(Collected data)
--------

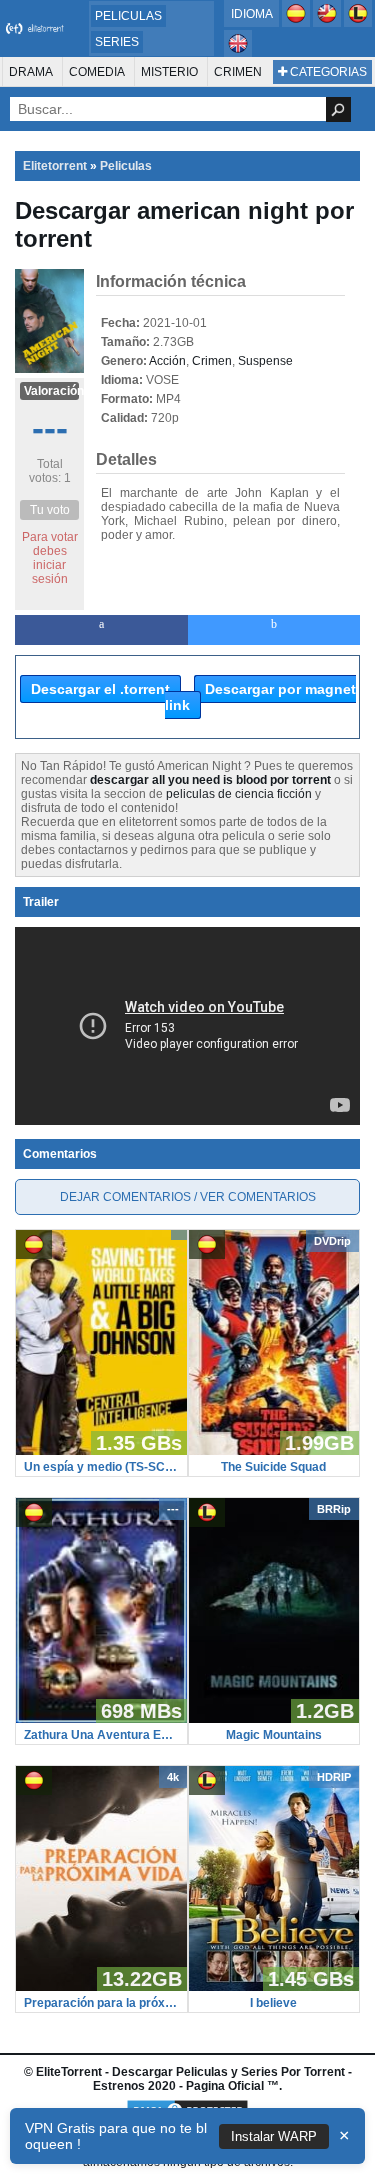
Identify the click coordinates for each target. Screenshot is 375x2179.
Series (117, 42)
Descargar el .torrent (100, 689)
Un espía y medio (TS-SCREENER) (101, 1467)
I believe (273, 2003)
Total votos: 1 (50, 471)
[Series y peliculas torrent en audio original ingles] (238, 53)
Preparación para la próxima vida (101, 2003)
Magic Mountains (274, 1735)
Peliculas (128, 16)
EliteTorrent (69, 2072)
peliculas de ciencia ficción (239, 794)
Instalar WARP (274, 2136)
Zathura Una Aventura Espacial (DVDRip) (101, 1735)
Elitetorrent (55, 166)
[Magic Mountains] (274, 1719)
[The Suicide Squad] (274, 1451)
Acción (167, 361)
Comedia (97, 72)
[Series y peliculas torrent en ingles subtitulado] (328, 23)
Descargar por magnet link (260, 697)
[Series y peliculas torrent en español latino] (358, 23)
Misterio (169, 72)
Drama (31, 72)
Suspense (265, 361)
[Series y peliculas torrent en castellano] (297, 23)
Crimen (238, 72)
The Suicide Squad (273, 1467)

--------

The records are to be duplicated in full and exactly, with images left out.

Identify the click coordinates for each target. Screenshot is 375x2179.
Series (117, 42)
Descargar el .torrent (100, 689)
Un espía y medio (TS-SCREENER) (101, 1467)
I believe (273, 2003)
Total votos: 1 (50, 471)
[Series y peliculas torrent en audio original ingles] (238, 53)
Preparación para la próxima vida (101, 2003)
Magic Mountains (274, 1735)
Peliculas (128, 16)
EliteTorrent (69, 2072)
peliculas de ciencia ficción (239, 794)
Instalar WARP (274, 2136)
Zathura Una Aventura Espacial (DVDRip) (101, 1735)
Elitetorrent (55, 166)
[Magic Mountains] (274, 1719)
[The Suicide Squad] (274, 1451)
Acción (167, 361)
Comedia (97, 72)
[Series y peliculas torrent en ingles subtitulado] (328, 23)
Descargar por magnet link (260, 697)
[Series y peliculas torrent en español latino] (358, 23)
Misterio (169, 72)
Drama (31, 72)
Suspense (265, 361)
[Series y peliculas torrent en castellano] (297, 23)
Crimen (238, 72)
The Suicide Squad (273, 1467)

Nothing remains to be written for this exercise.